I appreciate the idea of the Fujifilm X-Pro 3, but the company bottled it.
When Fujifilm first announced the X-Pro 3, it completely split the Fuji faithful. Many rejected the design, while others embraced it. That’s because Fujifilm made a rather bold move by hiding the LCD screen. Paying further homage to the analog camera, the X-Pro 3 was meant to be a hybrid between digital and film. The company was on the right path for making the perfect camera for street photography. I just wish it did it with more conviction.
Why I Like the X-Pro 3
The X-Pro 3 will appeal to two kinds of people. Those who love the build of an analog camera, but want the fluidity of digital. And those who spend far too much time reviewing their images on the LCD screen, instead of shooting more scenes. Personally speaking, I fall in both camps. I respect the build of film cameras, but I’m far too lazy to mess around with rolls of film and developing images. I’m also a bit of a chimper. A photographic narcissist who’s too quick to admire his own works of art (they’re works of art to me goddammit!)

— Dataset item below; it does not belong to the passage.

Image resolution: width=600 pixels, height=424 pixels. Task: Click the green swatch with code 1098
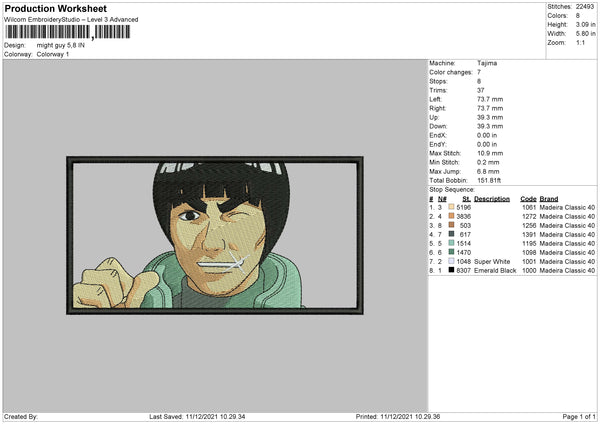point(452,252)
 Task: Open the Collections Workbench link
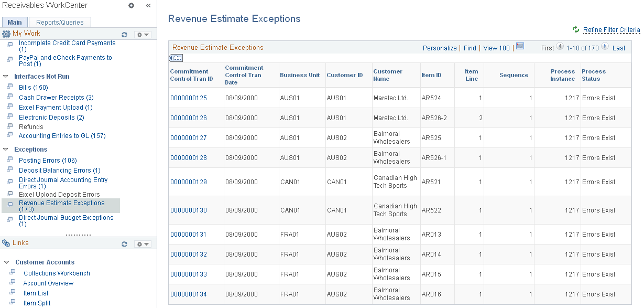pyautogui.click(x=57, y=273)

I had tried several methods to reduce my chimping over the years. Disabling automatic playback was the obvious route to take, but even that wasn’t enough. It got to the point where I was sticking black wire tape over my screen just to stop me from constantly reviewing my shots.

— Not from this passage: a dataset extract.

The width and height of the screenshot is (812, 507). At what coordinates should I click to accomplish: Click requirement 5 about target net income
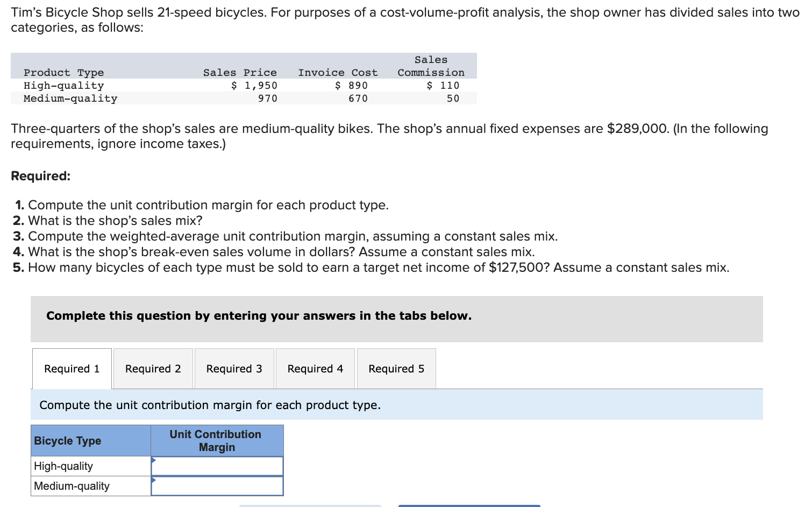[371, 267]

So when rumors began to circulate that Fujfilm was about to drop a camera that removed the LCD screen, my excitement slowly started to peak. My interest in the concept had actually started a couple of years earlier when Leica dropped the M10-D. Unlike Fujifilm, Leica fully committed to the concept and removed the screen completely; there was no other option but to keep shooting. But, I’m committed to Fujifilm. I’m a fanboy, no doubt about it. The ergonomics, the image quality, and the fact they’re a lot cheaper than Leica meant there wasn’t a chance I was going to switch brands, especially just for a niche feature.
But my problem with the X-Pro 3 and Fujifilm is the execution of the idea. The company dipped its toe in the water but refused to go for a swim in fear that it may drown. I get it. Fujifilm wanted to appeal to the analog shooter without alienating those that do not desire such a feature. But what happened to companies taking risks? Where has the energy gone to make a stance, and say this what we’re doing, you either like it or you don’t. I would have had more respect for Fujifilm if it went in 100% and took away the screen completely. This would have shown the determination to try and offer the world something different while making it affordable.
Now, when I look at the X-Pro 3, I no longer feel excitement but, instead, disappointment. What could have been innovation became a gimmick. Sure, when The Phoblographer tested the camera, it performed well, as you would expect with an X series system. But for me, the X-Pro 3 was never what it could do (although that’s important) but rather what it could be.
I honestly believe Fujfilm lost out on making, what in decades to come, would have easily been a classic camera. However, I fear that the X-Pro 3 will merely represent that time “Fujfilm kind of had a go at it,” and that’s a real shame.